Appello alle istituzioni

L’allarme degli ambulanti: «Il settore è in ginocchio. Insensato eliminare tutti gli eventi»

Giulio Zambelli, presidente di Anva Bergamo: «Alcune Amministrazioni, per il timore dei dati, stanno sospendendo già ora eventi in programma nel 2021»

L’allarme degli ambulanti: «Il settore è in ginocchio. Insensato eliminare tutti gli eventi»
23 Ottobre 2020 ore 18:54

L’andamento dei contagi e le nuove misure restrittive introdotte da Governo e Regioni preoccupano. A lanciare l’allarme sono Confesercenti e Anva Bergamo, l’associazione dei venditori ambulanti del territorio, che denunciano come ancora una volta venga colpito ed emarginato un settore, quello del commercio su area pubblica, già messo in grave difficoltà dalle limitazioni adottate fino ad oggi.

In particolare si fa riferimento allo stop di sagre e fiere sancito con il Dpcm emanato il 18 ottobre scorso e ribadito dal Pirellone con l’ordinanza firmata il 21 ottobre. «Siamo consapevoli che la salute pubblica debba venire prima di tutto e ribadiamo con forza l’impegno che abbiamo messo nell’adottare protocolli che offrano la massima garanzia in tema di sicurezza – sottolinea Giulio Zambelli, presidente di Anva Bergamo -, ma l’attuale situazione e lo scenario futuro mettono letteralmente in ginocchio il nostro settore dove è a rischio la sopravvivenza di migliaia di imprese».

Secondo le associazioni di categoria si tratta di una scelta incomprensibile, che mette in ginocchio un intero settore costituito dagli ambulanti e che fino ad oggi ha saputo organizzare in sicurezza, evitando assembramenti, eventi che già di per sé si svolgono all’aria aperta. «In questi mesi abbiamo collaborato positivamente con le Amministrazioni che avevano in programma sul loro territorio le fiere – spiega Zambelli – e spesso abbiamo trovato soluzioni efficaci per renderne sicuro lo svolgimento.

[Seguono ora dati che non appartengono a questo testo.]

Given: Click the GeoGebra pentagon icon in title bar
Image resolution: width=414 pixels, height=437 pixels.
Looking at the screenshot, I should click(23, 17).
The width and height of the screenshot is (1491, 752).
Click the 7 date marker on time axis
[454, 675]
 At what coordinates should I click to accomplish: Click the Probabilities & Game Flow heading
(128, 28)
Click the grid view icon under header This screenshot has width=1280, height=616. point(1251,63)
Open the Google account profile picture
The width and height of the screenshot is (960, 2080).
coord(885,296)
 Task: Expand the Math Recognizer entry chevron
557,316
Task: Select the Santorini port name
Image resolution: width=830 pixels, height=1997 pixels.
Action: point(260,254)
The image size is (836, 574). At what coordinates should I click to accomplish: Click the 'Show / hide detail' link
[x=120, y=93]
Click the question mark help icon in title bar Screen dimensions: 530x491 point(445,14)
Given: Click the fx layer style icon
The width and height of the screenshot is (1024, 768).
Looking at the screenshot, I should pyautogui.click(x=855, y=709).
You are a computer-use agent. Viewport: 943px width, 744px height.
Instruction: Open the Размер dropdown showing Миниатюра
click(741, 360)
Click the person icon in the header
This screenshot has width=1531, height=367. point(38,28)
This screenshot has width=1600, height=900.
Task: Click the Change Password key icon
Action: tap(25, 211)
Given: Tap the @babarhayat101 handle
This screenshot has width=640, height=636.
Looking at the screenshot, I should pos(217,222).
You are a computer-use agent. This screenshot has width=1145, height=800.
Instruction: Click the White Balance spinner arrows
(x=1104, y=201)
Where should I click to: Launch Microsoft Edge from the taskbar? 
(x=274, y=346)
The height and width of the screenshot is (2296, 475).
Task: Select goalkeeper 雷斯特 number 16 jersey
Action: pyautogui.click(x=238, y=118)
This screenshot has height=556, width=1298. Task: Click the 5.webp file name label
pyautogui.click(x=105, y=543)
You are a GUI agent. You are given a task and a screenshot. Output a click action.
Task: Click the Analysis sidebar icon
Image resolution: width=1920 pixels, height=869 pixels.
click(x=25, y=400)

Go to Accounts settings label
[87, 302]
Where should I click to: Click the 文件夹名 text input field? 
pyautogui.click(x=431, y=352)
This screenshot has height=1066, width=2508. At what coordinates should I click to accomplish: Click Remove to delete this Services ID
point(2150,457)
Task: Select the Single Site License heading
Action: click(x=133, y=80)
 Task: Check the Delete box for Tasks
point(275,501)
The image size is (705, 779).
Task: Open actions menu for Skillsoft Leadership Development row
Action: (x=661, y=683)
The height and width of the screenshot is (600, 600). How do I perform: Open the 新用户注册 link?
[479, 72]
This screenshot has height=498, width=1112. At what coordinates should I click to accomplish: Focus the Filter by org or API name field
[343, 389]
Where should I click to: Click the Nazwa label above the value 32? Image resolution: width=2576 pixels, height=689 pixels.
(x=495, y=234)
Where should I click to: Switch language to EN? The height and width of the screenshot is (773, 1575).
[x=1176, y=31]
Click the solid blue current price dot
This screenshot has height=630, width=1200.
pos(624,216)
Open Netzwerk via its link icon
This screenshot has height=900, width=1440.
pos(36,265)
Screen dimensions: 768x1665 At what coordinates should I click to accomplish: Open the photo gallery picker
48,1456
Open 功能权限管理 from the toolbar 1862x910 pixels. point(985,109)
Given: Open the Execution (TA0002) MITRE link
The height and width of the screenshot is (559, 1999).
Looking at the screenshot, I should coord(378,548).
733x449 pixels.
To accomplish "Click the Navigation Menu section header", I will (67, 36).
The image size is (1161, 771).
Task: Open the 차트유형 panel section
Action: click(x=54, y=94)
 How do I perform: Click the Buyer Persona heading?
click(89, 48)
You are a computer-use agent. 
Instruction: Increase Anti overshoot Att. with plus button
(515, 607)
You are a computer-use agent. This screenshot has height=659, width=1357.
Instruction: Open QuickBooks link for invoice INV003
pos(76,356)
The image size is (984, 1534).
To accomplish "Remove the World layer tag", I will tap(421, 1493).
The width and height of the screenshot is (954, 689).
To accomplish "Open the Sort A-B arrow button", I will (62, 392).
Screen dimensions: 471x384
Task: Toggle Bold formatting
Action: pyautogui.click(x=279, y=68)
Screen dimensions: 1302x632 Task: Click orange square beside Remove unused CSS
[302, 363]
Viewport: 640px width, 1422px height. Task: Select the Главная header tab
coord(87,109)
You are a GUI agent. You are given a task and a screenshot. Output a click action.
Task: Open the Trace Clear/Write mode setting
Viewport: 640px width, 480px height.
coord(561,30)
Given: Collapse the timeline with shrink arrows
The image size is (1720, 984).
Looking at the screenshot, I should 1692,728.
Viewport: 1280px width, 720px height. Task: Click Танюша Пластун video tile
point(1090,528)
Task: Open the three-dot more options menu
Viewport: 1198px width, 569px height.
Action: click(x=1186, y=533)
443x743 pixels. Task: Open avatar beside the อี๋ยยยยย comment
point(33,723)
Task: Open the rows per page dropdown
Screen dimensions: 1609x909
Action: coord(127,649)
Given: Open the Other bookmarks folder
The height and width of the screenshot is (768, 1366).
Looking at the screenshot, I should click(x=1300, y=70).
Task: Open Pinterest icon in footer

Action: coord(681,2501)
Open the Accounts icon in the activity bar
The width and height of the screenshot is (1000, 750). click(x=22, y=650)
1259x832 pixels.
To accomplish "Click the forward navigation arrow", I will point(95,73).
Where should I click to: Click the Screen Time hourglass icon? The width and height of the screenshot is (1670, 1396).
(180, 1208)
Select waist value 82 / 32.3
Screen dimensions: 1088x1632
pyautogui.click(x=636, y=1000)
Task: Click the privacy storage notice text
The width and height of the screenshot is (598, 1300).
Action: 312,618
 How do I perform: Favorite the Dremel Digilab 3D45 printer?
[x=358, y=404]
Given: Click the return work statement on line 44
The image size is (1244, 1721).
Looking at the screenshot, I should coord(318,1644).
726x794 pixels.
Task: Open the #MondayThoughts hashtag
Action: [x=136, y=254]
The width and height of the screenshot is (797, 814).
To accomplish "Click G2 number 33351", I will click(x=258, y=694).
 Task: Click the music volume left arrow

Altre volte abbiamo invece constatato l’impossibilità logistica di garantire la sicurezza e, di conseguenza, abbiamo annullato gli eventi. Quello che diciamo con forza è che questo tipo di manifestazioni sono diversissime tra loro: ci sono fiere con più di cento banchi posizionati in strade strette e ci sono fiere di meno di dieci banchi in spazi enormi!».

«Eliminare tout court le fiere non ha senso – sottolinea il presidente di Anva Bergamo – si deve invece entrare nel merito di ogni singolo evento perché in questo settore ci lavorano migliaia di famiglie a livello nazionale e sul territorio bergamasco sono circa 500 le partite Iva coinvolte. Un’altra cosa che non riusciamo a capire è come alcune Amministrazioni decidano di sospendere già ora, sull’onda del timore e dei dati del momento, eventi in calendario per esempio a febbraio 2021. Ci sia consentito da ultimo un appello: come Associazione ci stiamo battendo a livello nazionale e regionale per far ottenere un ristoro economico alla categoria dei fieristi su area pubblica, a fronte del fatto che dallo scorso 23 febbraio non gli è permesso scendere in strada con i banchi di lavoro. Speriamo che qualcuno ci ascolti».